From: fantasai <fantasai.lists@inkedblade.net>
Date: Fri, 30 Mar 2007 12:05:14 +1200
Message-ID: <460C543A.9000800@inkedblade.net>
To: www-style@w3.org, "Grant, Melinda" <melinda.grant@hp.com>


   # A signature is a group of pages printed on a sheet, which,
   # when folded and trimmed like a book, appear in their proper
   # sequence;

   "signature" should be in <dfn>

Page Boxes: the @page Rule

   # The properties of a page box are determined by properties
   # established within the page context, which is the rule set
   # of the @page rule.

   -- also link this to http://www.w3.org/TR/CSS21/syndata.html#declaration

   s/rule set/declaration block/
   -- also link this to http://www.w3.org/TR/CSS21/syndata.html#x14

Page Terminology and the Page Model

   # A user agent may not be aware of this area or how it varies
   # from printing device to printing device.
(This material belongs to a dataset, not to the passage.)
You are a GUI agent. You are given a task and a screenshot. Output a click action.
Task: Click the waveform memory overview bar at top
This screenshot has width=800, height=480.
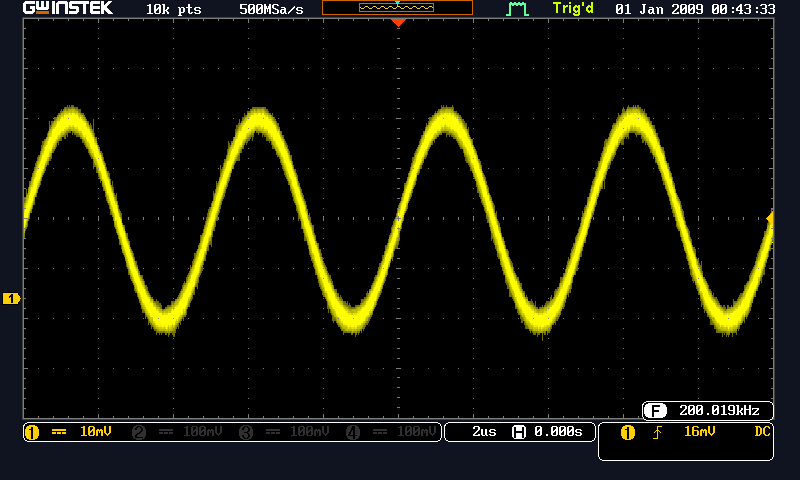click(397, 8)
   s/may not be aware/may be unaware/

   # Printing devices MAY adjust the layout of the document
   # so that content is not lost.

   If a UA is aware of the non-printable area restriction, is
   it allowed to make the adjustment before sending the page
   to the printer?

   # A user agent may not be aware of this are ... Content outside
   # the page box.

   This text is repeated twice: in the non-printable area definition
   and again in the printable area definition.

   # Unlike other boxes, the margins of the page box are subdivided
   # into margin boxes.

   This repeats an earlier statement in the previous section.

   # In the simplest case, the page box is congruent with the page
   # sheet.

   Which page box is congruent with the page sheet? Its margin box,
   border box, padding box, or content box?

   # The page area acts as a container for all the boxes laid out
   # within a given page box.

   This statement is repeated from the previous section.

   # Margin box

   I would add to the beginning of this definition the following:
     "Margin boxes are rectangular regions within the page margin."
   The current definition only says what they are used for, not
   what they are. Also, this definition duplicates content from the
   previous section.

   # page margin / page border / page padding

   These terms are not defined anywhere.

Page Types

   # Some of these depend upon factors such as the major writing
   # direction and the media type that are not specified by this
   # module.

   s/ that/, which/

   Also, you might want to pick a more precise term than media type.
   It has at least two other technical meanings that are associated
   with CSS and (X)HTML documents.

   # page orientation

   I would add to the definition that the page orientation can be
   either landscape or portrait.

   # Duplex printing uses one page box...


   # Binding Edge treatment


   # It is up to the UA to determine whether the left page or the
   # right page of a pair of facing pages is the earlier one of
   # the sequence.
   # Page layouts for documents using a left-to-right major writing
   # direction have the earlier of the facing pages on the left.
   # Whether the first page of a document is ':left' or  ':right'
   # depends on the major writing direction of the document and is
   # outside the scope of this document.

   These three sentences are contradictory. (The last one was taken
   from a different section, "Left, right and first pages")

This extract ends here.